Image from Sweet Dreams Security website
From the BBC, an interesting story looking at the work of Matthias Megyeri’s Sweet Dreams Security:
“A German artist is trying to change the way people think about security, by replacing barbed wire with heart-shaped metal, and pointed railings with animal shapes. Matthias Megyeri… considers symbols of threat and fear, such as alarms and CCTV cameras.
He then turns them into things that make people feel happy, using bright colours and references to kitsch objects such as teddy bears and bunny rabbits.”

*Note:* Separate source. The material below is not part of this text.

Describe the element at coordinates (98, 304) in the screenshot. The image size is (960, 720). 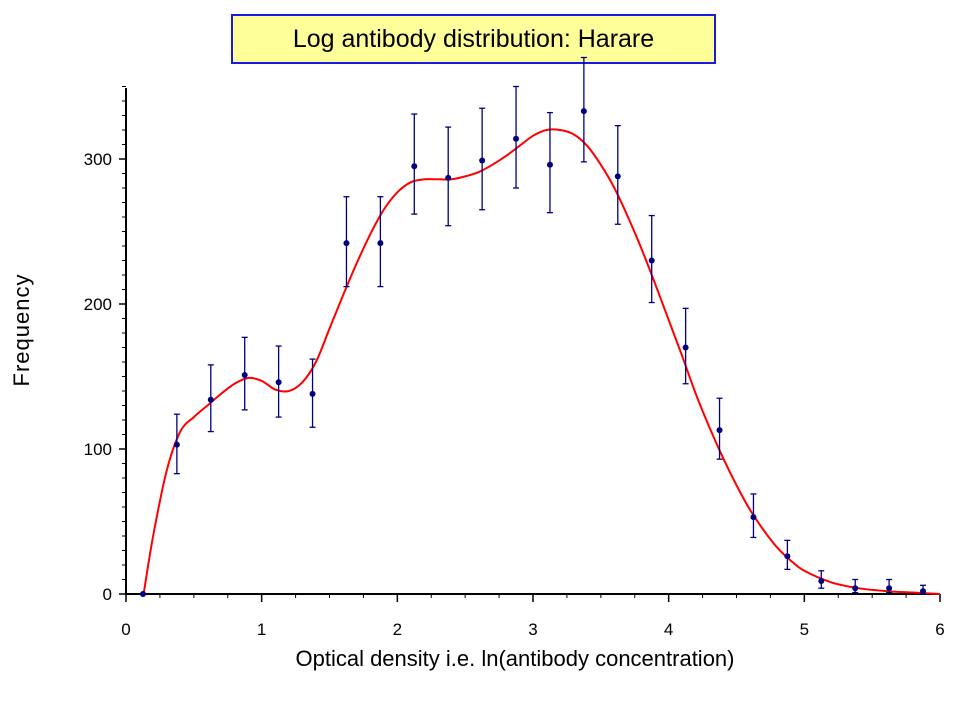
I see `y-tick-label: 200` at that location.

Aside from the kitschness (hey, I’m not one to criticise!), some of Matthias’ work touches on an interesting area pertinent to ‘built environment’ architectures of control: the ‘hidden agenda’ behind superficially pretty or aesthetically attractive designs:
“Examples of Mr Megyeri’s art include… glass fir trees embedded in concrete, designed to replace broken bottle shards, which are now illegal.

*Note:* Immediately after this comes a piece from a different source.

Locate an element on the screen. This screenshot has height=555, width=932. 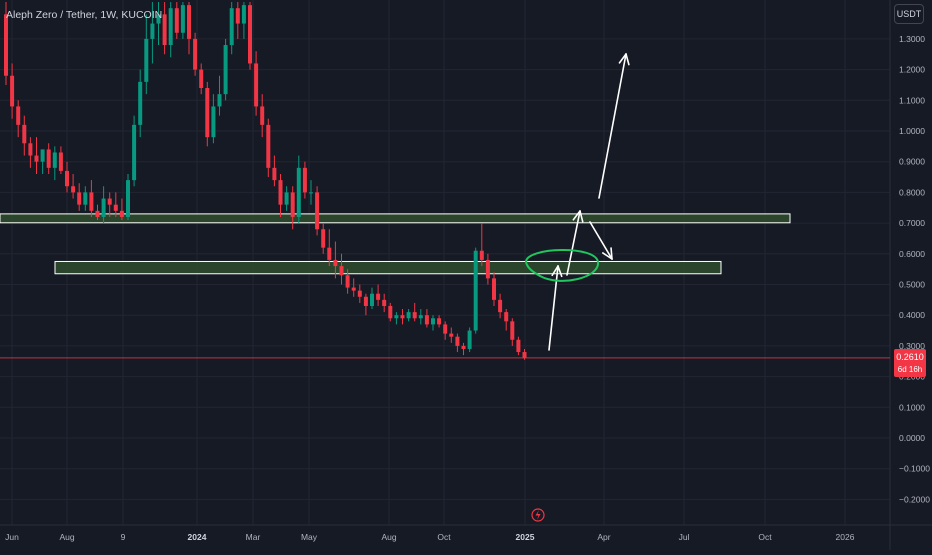
price-tick-label: 1.2000 is located at coordinates (912, 70).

While they look delicate, the top of the fir tress is very sharp, to deter people from climbing the wall.“
This is reminiscent of Baron Haussmann‘s elegant wide Parisian boulevards (designed, partially at least, to be difficult for revolutionaries to barricade after the events of 1848): the visual style of a design incorporating a hidden control intention by its very architecture (see also ‘Making a sleek piece from a pig’s ear‘).
Can anyone think of more examples of this type of design thinking?